Listed records:
○ ○ ○ ○ ○ ○ ○
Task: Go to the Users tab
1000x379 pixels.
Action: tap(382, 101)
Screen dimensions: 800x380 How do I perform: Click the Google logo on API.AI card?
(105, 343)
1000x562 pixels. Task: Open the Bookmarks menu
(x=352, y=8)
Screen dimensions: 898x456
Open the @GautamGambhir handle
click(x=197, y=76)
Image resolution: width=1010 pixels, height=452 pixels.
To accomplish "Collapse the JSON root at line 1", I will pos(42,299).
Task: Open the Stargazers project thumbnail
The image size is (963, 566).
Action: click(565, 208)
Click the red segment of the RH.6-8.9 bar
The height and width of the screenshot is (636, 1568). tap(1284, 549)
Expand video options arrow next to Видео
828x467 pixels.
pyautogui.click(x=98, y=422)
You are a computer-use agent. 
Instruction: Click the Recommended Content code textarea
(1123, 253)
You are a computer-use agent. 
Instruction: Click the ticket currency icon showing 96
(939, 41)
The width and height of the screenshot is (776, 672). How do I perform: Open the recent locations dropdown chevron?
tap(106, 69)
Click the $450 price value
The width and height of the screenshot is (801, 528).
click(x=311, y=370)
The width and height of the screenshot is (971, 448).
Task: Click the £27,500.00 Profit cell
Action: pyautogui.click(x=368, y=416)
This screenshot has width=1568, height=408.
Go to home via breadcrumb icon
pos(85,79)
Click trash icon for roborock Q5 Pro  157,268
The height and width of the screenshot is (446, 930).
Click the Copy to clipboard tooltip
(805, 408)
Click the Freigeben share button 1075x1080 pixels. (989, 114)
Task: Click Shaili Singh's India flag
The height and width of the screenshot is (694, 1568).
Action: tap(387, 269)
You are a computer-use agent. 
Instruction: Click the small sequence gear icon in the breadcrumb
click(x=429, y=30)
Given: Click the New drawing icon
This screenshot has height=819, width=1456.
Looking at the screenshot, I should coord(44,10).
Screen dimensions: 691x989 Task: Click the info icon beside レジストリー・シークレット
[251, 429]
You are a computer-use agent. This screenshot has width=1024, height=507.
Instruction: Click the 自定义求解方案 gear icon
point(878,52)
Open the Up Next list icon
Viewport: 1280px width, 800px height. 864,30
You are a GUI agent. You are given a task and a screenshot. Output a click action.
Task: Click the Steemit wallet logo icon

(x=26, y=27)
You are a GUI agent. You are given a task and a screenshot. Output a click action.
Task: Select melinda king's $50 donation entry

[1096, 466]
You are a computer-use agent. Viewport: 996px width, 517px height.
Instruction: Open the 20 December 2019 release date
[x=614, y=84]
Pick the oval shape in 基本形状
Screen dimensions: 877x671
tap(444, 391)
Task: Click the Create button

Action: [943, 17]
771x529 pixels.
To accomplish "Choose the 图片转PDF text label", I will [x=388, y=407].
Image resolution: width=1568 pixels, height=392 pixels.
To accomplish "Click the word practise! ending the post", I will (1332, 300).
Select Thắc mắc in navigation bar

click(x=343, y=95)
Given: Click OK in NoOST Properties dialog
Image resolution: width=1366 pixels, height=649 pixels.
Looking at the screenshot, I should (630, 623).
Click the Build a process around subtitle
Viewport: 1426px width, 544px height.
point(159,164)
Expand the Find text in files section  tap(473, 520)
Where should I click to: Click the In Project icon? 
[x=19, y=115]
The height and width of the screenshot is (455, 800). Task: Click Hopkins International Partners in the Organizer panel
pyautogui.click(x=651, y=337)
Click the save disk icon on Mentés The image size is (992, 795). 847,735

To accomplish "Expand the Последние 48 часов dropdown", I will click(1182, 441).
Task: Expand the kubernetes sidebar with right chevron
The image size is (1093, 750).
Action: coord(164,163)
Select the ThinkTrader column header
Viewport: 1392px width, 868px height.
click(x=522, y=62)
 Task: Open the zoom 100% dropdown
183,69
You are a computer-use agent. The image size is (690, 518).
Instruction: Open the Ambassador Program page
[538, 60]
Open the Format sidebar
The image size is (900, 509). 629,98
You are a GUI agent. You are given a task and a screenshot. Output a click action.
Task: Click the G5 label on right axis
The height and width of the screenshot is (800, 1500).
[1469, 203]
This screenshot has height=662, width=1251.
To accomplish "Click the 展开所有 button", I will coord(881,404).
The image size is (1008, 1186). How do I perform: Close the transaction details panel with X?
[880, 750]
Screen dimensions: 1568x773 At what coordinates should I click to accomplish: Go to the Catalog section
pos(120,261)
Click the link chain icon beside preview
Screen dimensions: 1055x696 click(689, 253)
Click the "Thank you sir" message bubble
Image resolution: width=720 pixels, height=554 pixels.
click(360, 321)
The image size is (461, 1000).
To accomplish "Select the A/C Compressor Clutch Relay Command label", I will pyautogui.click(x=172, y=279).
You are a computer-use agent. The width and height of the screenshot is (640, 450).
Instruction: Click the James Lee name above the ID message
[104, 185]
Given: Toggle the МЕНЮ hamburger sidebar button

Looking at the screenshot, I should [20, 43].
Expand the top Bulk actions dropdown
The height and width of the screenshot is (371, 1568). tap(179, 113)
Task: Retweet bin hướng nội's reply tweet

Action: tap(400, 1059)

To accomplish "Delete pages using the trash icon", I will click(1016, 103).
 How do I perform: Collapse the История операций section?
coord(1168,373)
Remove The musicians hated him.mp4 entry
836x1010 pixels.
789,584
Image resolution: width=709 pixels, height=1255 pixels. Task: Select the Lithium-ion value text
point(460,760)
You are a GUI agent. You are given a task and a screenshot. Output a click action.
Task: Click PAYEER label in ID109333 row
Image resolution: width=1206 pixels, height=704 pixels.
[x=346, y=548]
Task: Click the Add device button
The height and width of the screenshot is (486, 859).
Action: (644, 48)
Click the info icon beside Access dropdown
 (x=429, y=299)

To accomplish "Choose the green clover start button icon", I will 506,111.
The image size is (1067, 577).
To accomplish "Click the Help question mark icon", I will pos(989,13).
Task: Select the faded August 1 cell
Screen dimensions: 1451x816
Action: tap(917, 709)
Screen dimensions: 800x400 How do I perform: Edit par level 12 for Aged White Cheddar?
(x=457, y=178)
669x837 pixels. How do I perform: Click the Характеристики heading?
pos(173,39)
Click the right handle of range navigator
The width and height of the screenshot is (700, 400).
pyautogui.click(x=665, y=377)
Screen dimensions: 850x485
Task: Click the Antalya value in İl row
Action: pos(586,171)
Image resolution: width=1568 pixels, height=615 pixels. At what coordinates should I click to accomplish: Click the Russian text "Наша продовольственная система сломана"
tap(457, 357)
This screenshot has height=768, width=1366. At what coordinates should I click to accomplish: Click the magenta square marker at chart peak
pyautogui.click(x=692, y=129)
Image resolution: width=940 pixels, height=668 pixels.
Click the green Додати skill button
○ ○ ○ ○ ○ ○ ○
What the task asks: Read through the lines above and collect those that contain the string "trash".

Result:
Click trash icon for roborock Q5 Pro  157,268
To accomplish "Delete pages using the trash icon", I will click(1016, 103).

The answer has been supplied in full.